### Çalışma Yönergeleri
1. Verilen metne göre rind sözcüğü dilimize hangi dilden girmiştir?
2. Verilen metinde anlamı açıklanan sözcükleri sırasıyla listeleyin.
━━━ Verilen Metin
Rind Rindan Nedir Şiirlerde Rind
Osmanlıca yazılışı: rind: رند
Rind ve Rindan Kelimesinin Kökeni ve Sözlük Anlamları
Rind رند Farsça kökenli bir sözcüktür. Farsçadan dilimize girmiştir. “Güzel insan. Filozof, kalender, dünya hırslarından vaz geçen”, gönül ehli, Dünya işlerini hoş gören” anlamlarındadır.
Rindan ﺭﻧﺪﺍﻥ ise rint kelimesi üzerine gelen çoğul eki -an ile yapılan rind kelimesinin çoğuludur. Dolayısı ile “rindan” rint kimseler, rintler manasına gelir. Rindan: Güzel insanlar, Dünya işlerini hoş görenler, Dünya işlerinden elini eteğini kesen, gönük ehli güzel insanlar anlamlarına gelmektedir.
Rindane : ﺭﻧﺪﺍﻧﻪ : rind kelimesi üzerine yakışır, tarzda anlamında sözcükler yapan – ane eki ile kurulan bir sözcüktür. Rinadan, rinde yakışır, rind edasında olan, rintler gibi manasına gelmektedir.
Edebiyat ve Tasavvufta Rind ve Rindaneler
Rintler, Dünyevi ve maddi işlere ehemmiyet vermeyen ama dünyevi işleri de hoş gören gönül ehli geniş manada ise Allah dostu olan, softa olmayan, acıyı, tatlıyı, iyiyi kötüyü hoş gören, üzüntüyü ve neşe aynı şekilde hoş karşılayan kişilerdir.
Rintler, Dünyanın maddi kıymetlerine ehemmiyet vermeyen, zenginliği şöhreti, parayı, malı mülkü değerli görmeyen, gönlü gani kimselerdir. Buna mukabil rindler, Kalenderiler gibi dilenmeye meyl etmeyen ancak mal, mülk para derdinde de olmayan, bunlara kıymet vermeyi gönül ehli olmayı üstün tutan, güzel ve olgun insanlardır.
Rind, rindan veya rindane olmak divan şairleri için bir erdem olarak görülür. Divan şairleri kendilerini içki, içen softalarla kendilerini bir tutmayan içki içmese, bile içenleri hoş gören kişiler olarak görürler. Örneğin hayatlarında hiç içki içmeyen Şeyhülislam Yahya gibi şairler dahi rind olmayı değerli kabul eder. Hatta içki içmedikleri halde, mey içenleri, meyhaneyi ve şarabı hoş görmüşlerdir.
━━━━━━
━━━ Gösterilen Veriler
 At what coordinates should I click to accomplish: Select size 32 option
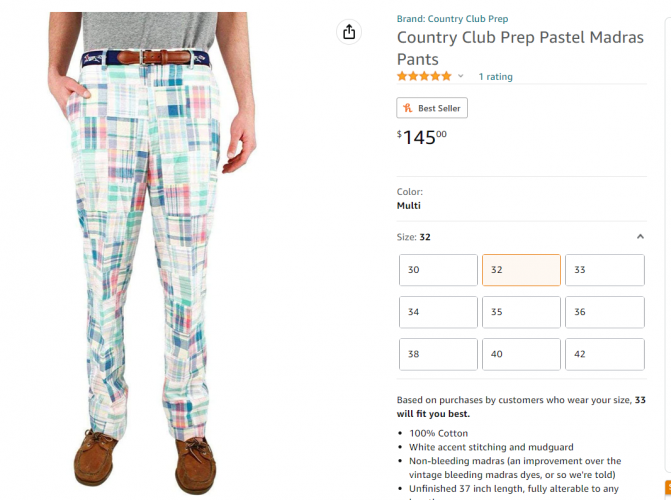tap(521, 270)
━━━━━━
### Problem Çözümleri
1. Farsçadan girmiştir.

2. Rind, rindan, rindane